Разумеется, Бюро было полностью в курсе исследований, проводимых Генепланом по заказу правительства: создание биологического оружия – смертельных искусственных вирусов. Но Бюро также имело сведения и относительно других проектов, разрабатываемых компанией, включая «Уайлдкард», хотя Либен и его соратники считали, что об этом знают только они, и не подозревали о внедренных в их ряды федеральных агентах и осведомителях. И не понимали, как быстро правительственные компьютеры оценивали переданные им результаты и разгадывали цель всех исследований.

Эти гражданские никак не могли взять в толк, что, когда вступаешь в сделку с дядей Сэмом и берешь у него деньги, ты не можешь продать только маленькую часть своей души. Ты вынужден продать всю целиком.

Энсон Шарп получал истинное наслаждение, втолковывая эту прописную истину таким людям, как Эрик Либен. Они воображают себя этакими крупными фигурами, но забывают, что всегда найдется фигура покрупнее, которая их сожрет, а в стране нет фигуры крупнее той, что называется Вашингтоном. Шарп обожал наблюдать, как они постепенно приходят к осознанию этой истины. Он упивался зрелищем самоуверенных гениев, когда их пробивал пот и они начинали дрожать. Обычно они старались подкупить его или договориться с ним, некоторые умоляли, но, разумеется, он не мог снять их с крючка. И даже если бы мог, он не стал бы этого делать, ибо ничто не доставляло ему такого удовольствия, как видеть их извивающимися у своих ног.

Доктору Эрику Либену и его шести приятелям позволили беспрепятственно заниматься их революционными исследованиями способов продления жизни. Но стоило им только решить все проблемы и получить положительные результаты, как правительство немедленно бы напомнило о себе и тем или иным способом забрало проект в свои руки, быстренько сославшись на его важность для национальной безопасности.

Теперь Эрик Либен все похерил. Он испробовал сам на себе сомнительный метод лечения и случайно проверил его, угодив под грузовик. Такого поворота событий никто предвидеть не мог, потому что парень казался достаточно умным, чтобы рисковать собственной генной структурой.

Разглядывая разбитую посуду и растоптанные продукты, Госсер сморщил свое лицо мальчика из церковного хора и заметил:

– Этот парень настоящий псих.

– Как будто зверь какой поработал, – добавил Пик, нахмурившись.

Вместе с Шарпом они ушли из кухни и принялись осматривать дом. Наконец зашли в хозяйскую спальню и ванную комнату, где царил еще больший хаос и местами виднелись кровавые следы, включая отпечатки окровавленной ладони на стене. Вероятно, отпечаток принадлежал Либену: доказательство, что каким-то странным образом мертвый человек продолжает жить.
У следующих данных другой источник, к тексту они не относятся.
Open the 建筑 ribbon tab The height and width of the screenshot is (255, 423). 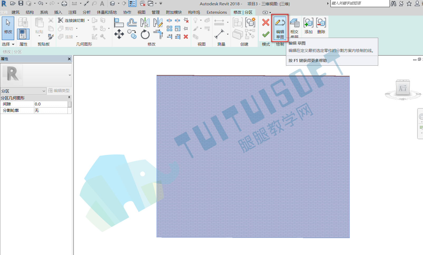point(16,12)
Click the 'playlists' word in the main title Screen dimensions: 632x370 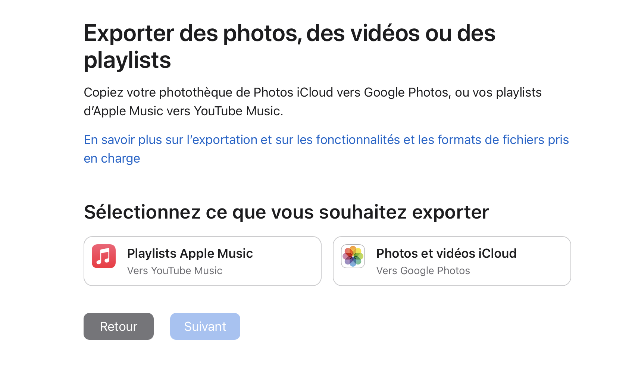pos(127,60)
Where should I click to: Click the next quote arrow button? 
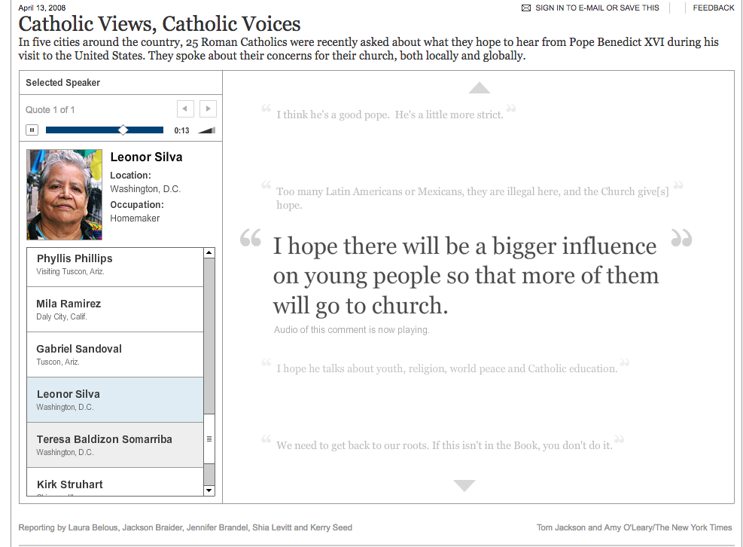coord(208,108)
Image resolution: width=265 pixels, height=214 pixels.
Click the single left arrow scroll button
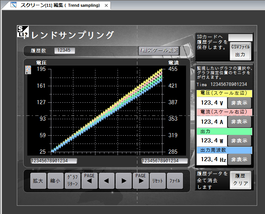[x=106, y=181]
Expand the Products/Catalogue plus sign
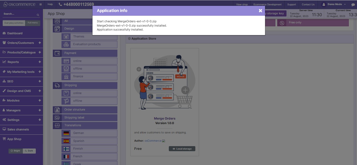This screenshot has height=165, width=357. [40, 52]
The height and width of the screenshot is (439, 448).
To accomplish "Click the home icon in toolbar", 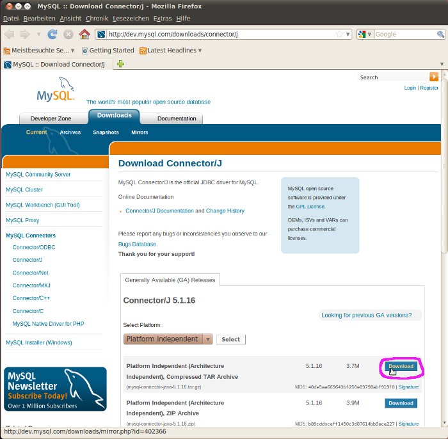I will [x=84, y=34].
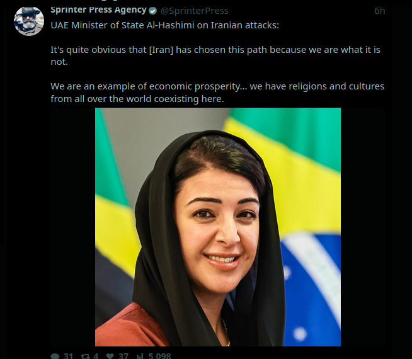
Task: Click the view count showing 5,098
Action: coord(159,356)
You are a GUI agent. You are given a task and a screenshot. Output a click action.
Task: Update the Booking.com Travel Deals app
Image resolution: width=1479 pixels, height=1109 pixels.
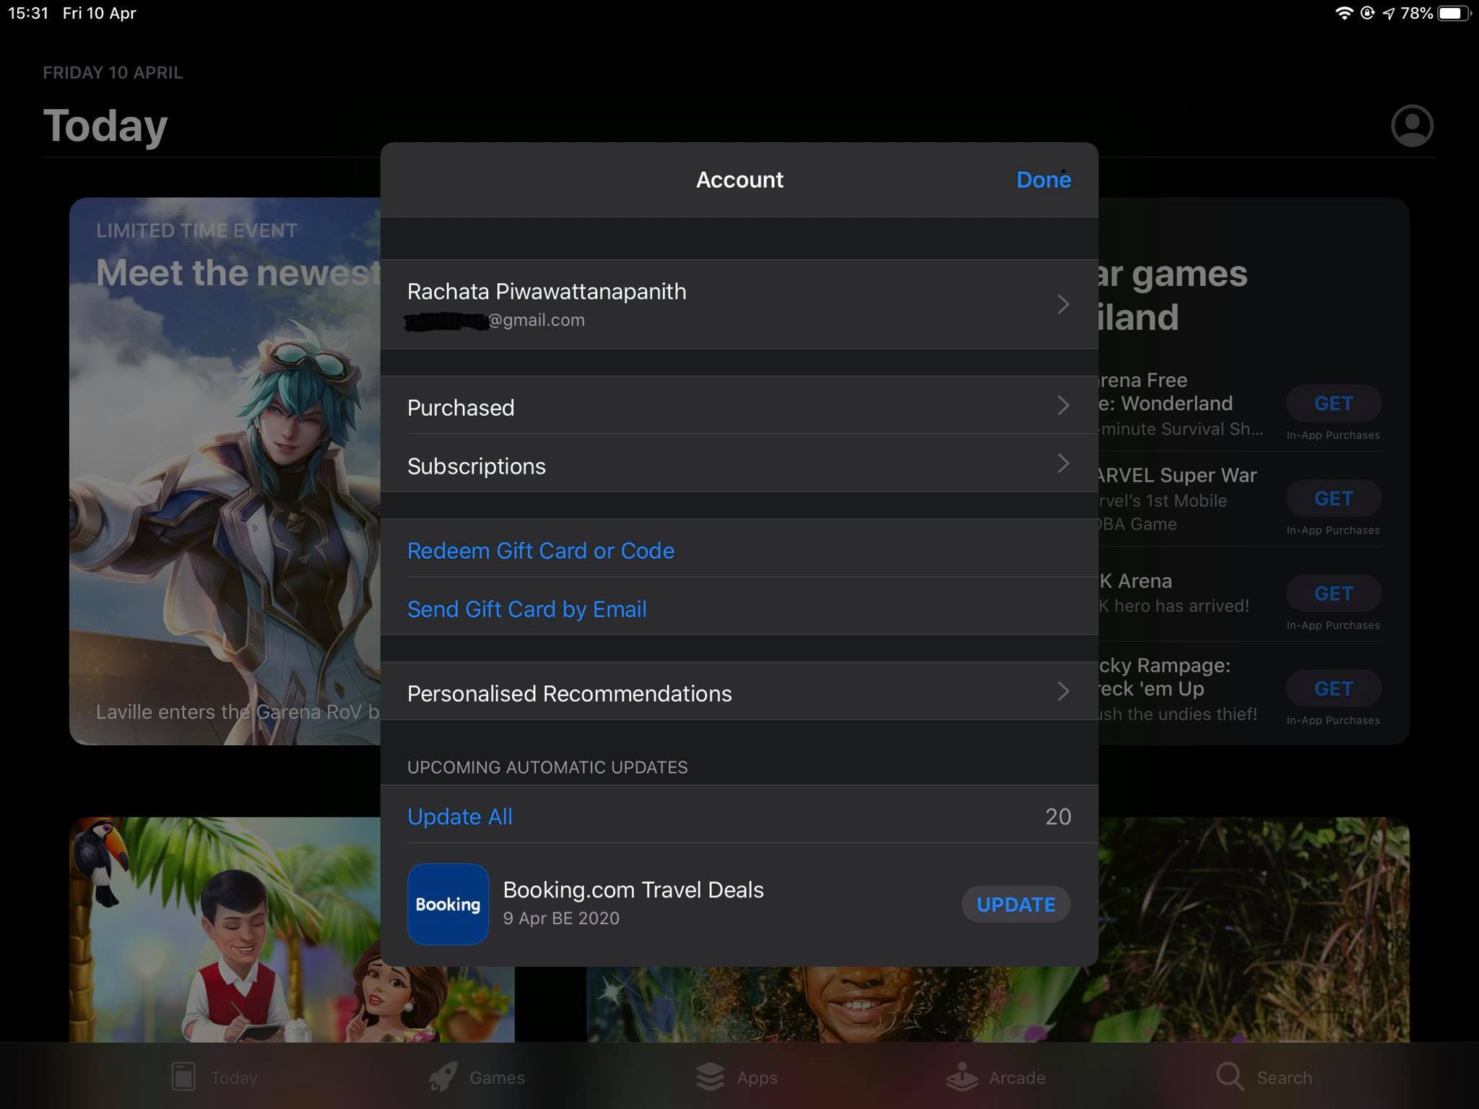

Никакого трупа в доме не оказалось, ни Сары Киль, ни кого-либо другого, и Шарп расстроился. Вид обнаженной распятой блондинки в Пласеншии был неожиданным и занимательным; она приятно отличалась от тех трупов, с которыми Шарпу обычно приходилось иметь дело. Шарп вдоволь навидался жертв с огнестрельными и ножевыми ранами, разорванных на куски пластиковыми бомбами и задушенных проволокой, и они уже не будоражили его воображение. Но эта прибитая к стене красотка произвела на него впечатление, и ему было любопытно, какие еще идейки на этот счет могут возникнуть в травмированном мозгу Либена.

Шарп проверил спрятанный в стене спальни сейф и обнаружил, что он пуст. Оставив Госсера в доме на случай, если Либен вернется, Шарп вместе с Пиком отправился искать гараж, рассчитывая найти там тело Сары Киль, но ничего не нашел. Тогда он послал Пика с фонариком осмотреть лужайку и клумбы на предмет свежевыкопанной могилы, хотя вряд ли у Либена в его нынешнем состоянии могло хватить сообразительности или желания спрятать свою жертву и замести следы.
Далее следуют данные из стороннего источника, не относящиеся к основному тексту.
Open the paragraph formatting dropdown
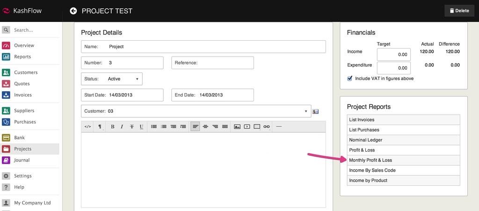The height and width of the screenshot is (211, 479). click(x=100, y=126)
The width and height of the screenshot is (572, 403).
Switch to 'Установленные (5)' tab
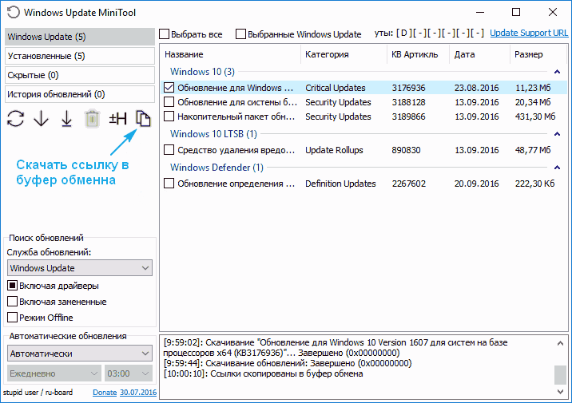[79, 56]
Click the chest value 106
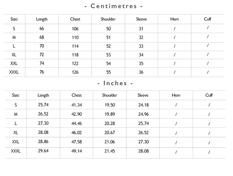Screen dimensions: 233x176 point(75,29)
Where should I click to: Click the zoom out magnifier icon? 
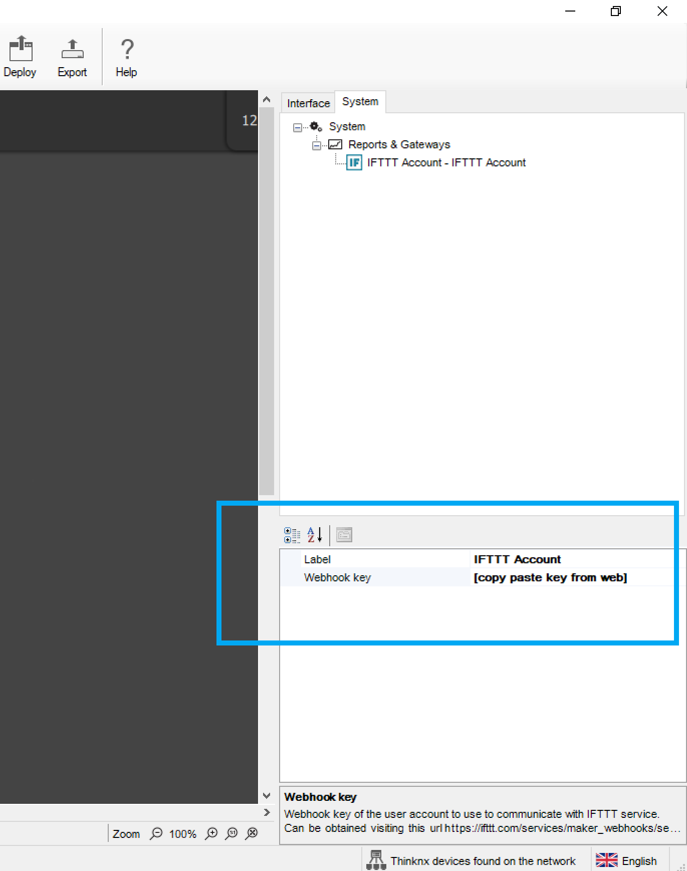pyautogui.click(x=156, y=833)
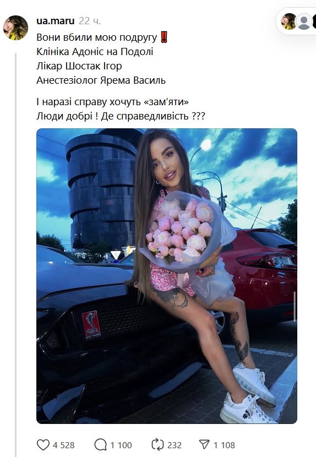The width and height of the screenshot is (316, 457).
Task: View the 1 108 shares count
Action: [224, 445]
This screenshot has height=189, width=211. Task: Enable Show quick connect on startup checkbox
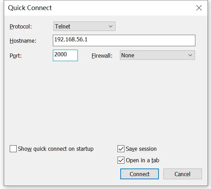click(13, 149)
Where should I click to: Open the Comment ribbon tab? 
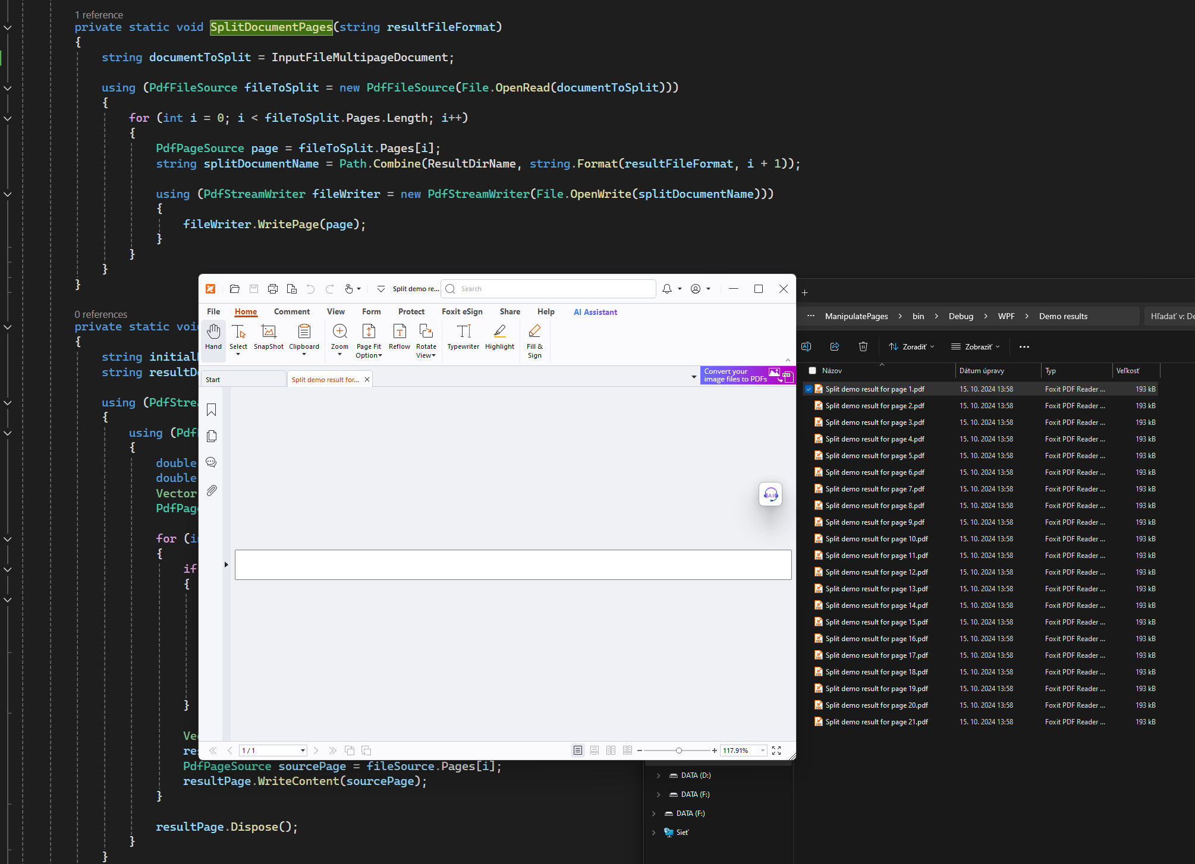pos(291,311)
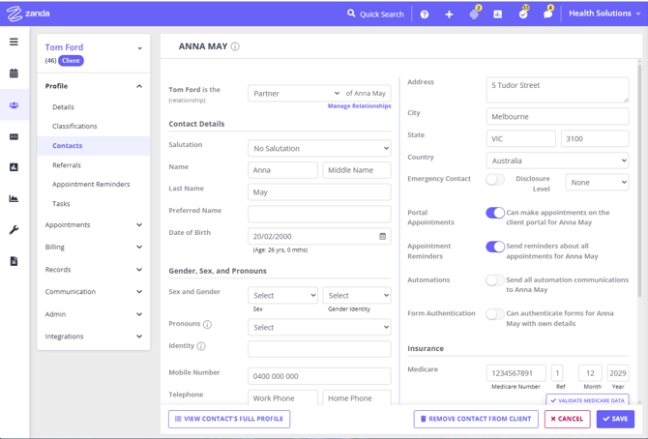The height and width of the screenshot is (439, 648).
Task: Click the help question mark icon
Action: [425, 15]
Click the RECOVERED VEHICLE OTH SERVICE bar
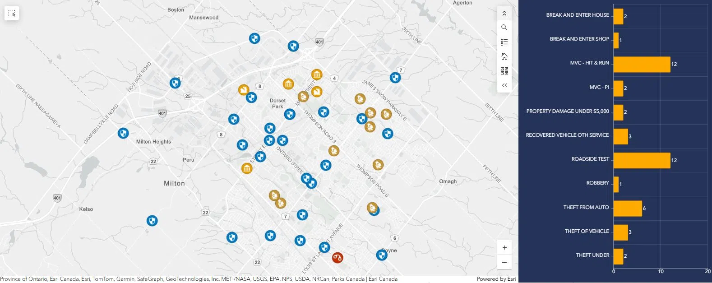The height and width of the screenshot is (283, 712). [x=620, y=136]
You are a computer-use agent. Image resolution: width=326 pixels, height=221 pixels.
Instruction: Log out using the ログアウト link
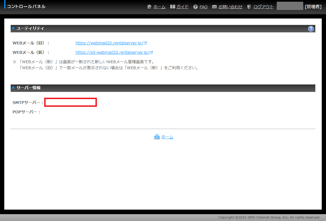(263, 7)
– Если ничего не найдешь, – инструктировал Шарп Пика, – начинай обзванивать больницы. Несмотря на кровь, эта девчонка могла остаться в живых. Возможно, ей удалось удрать от него и обратиться за медицинской помощью.
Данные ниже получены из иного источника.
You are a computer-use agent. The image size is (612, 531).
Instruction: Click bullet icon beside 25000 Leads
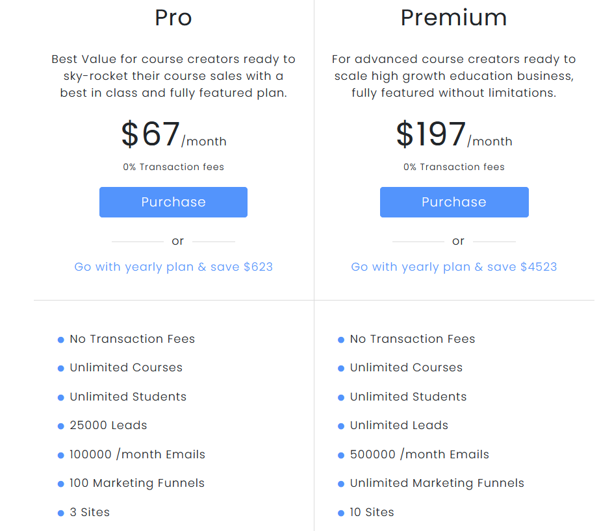(61, 426)
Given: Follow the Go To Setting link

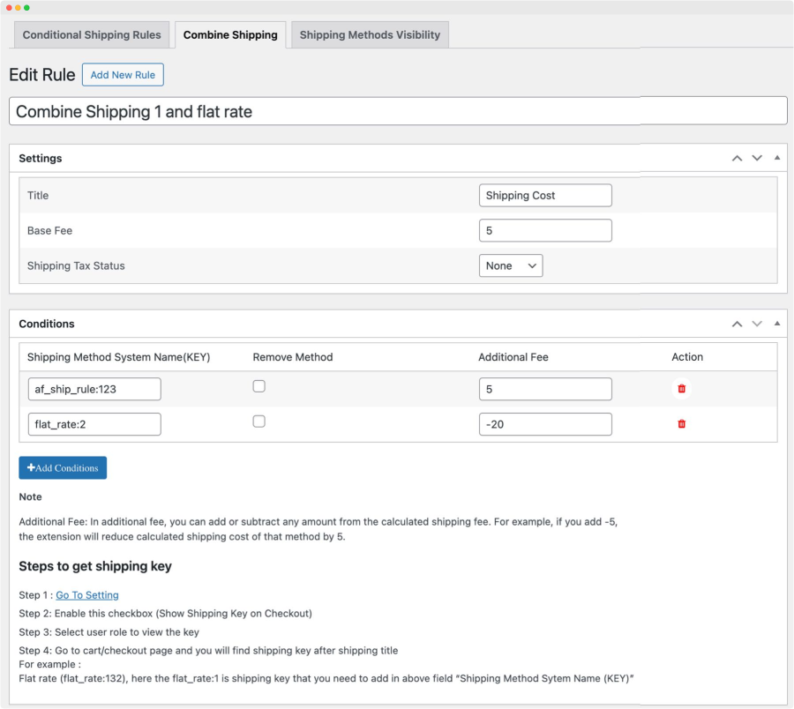Looking at the screenshot, I should [x=87, y=595].
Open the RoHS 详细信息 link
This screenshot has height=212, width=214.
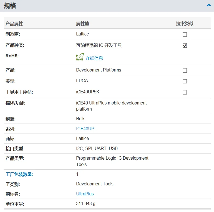click(94, 58)
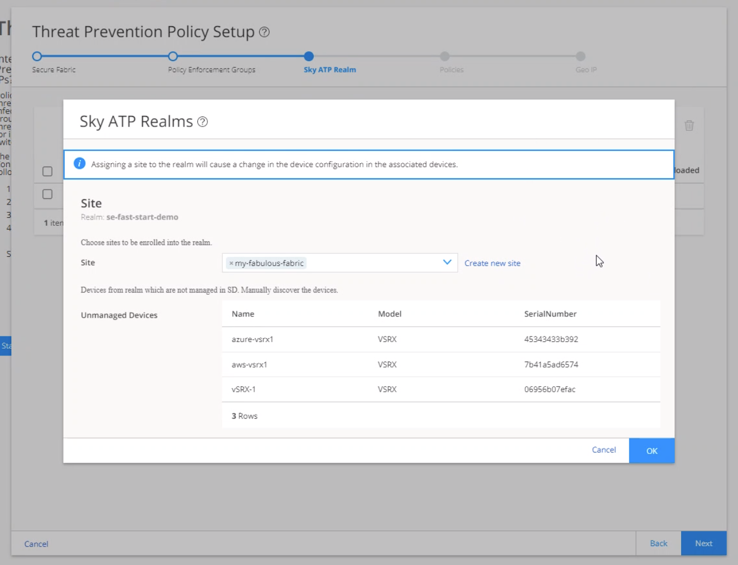
Task: Open the Site selection dropdown
Action: (x=446, y=262)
– И если я найду ее в больнице?

– Немедленно сообщи мне, – приказал Шарп, поскольку ему было необходимо заставить Сару Киль молчать о возвращении Эрика Либена. Он попытается уговорить ее, напугать, а если надо, то и пригрозит впрямую. Но она должна держать язык за зубами. Если ничего не выйдет, ее придется потихоньку убрать.

Надо также поскорее найти Рейчел Либен и Бена Шэдвея и тоже заставить их молчать.

Пик отправился выполнять задание, Госсер сидел на страже в доме, а Шарп забрался в неприметную машину и велел шоферу ехать на автомобильную стоянку недалеко от Палм-Каньон-драйв, где его все еще ждал вертолет.

Снова находясь в воздухе, по дороге в лаборатории Генеплана в Риверсайде, Энсон Шарп, прищурив глаза, уставился в иллюминатор на ночной пейзаж, мелькающий внизу. Он напоминал хищную птицу, выслеживающую в ночи добычу.

Глава 15
Любовь

Сны Бена были наполнены тьмой и громом. Тьму разрывала молния, освещающая бесформенный пейзаж, населенный только одним невидимым, но жутким существом, которое гонялось за ним по огромной, темной и безлюдной пустыне. Это был, и вместе с тем не был, Зеленый Ад, где он провел больше трех лет своей молодости, знакомое и вместе с тем чужое место, такое же, как тогда, но в чем-то другое, как бывает в снах.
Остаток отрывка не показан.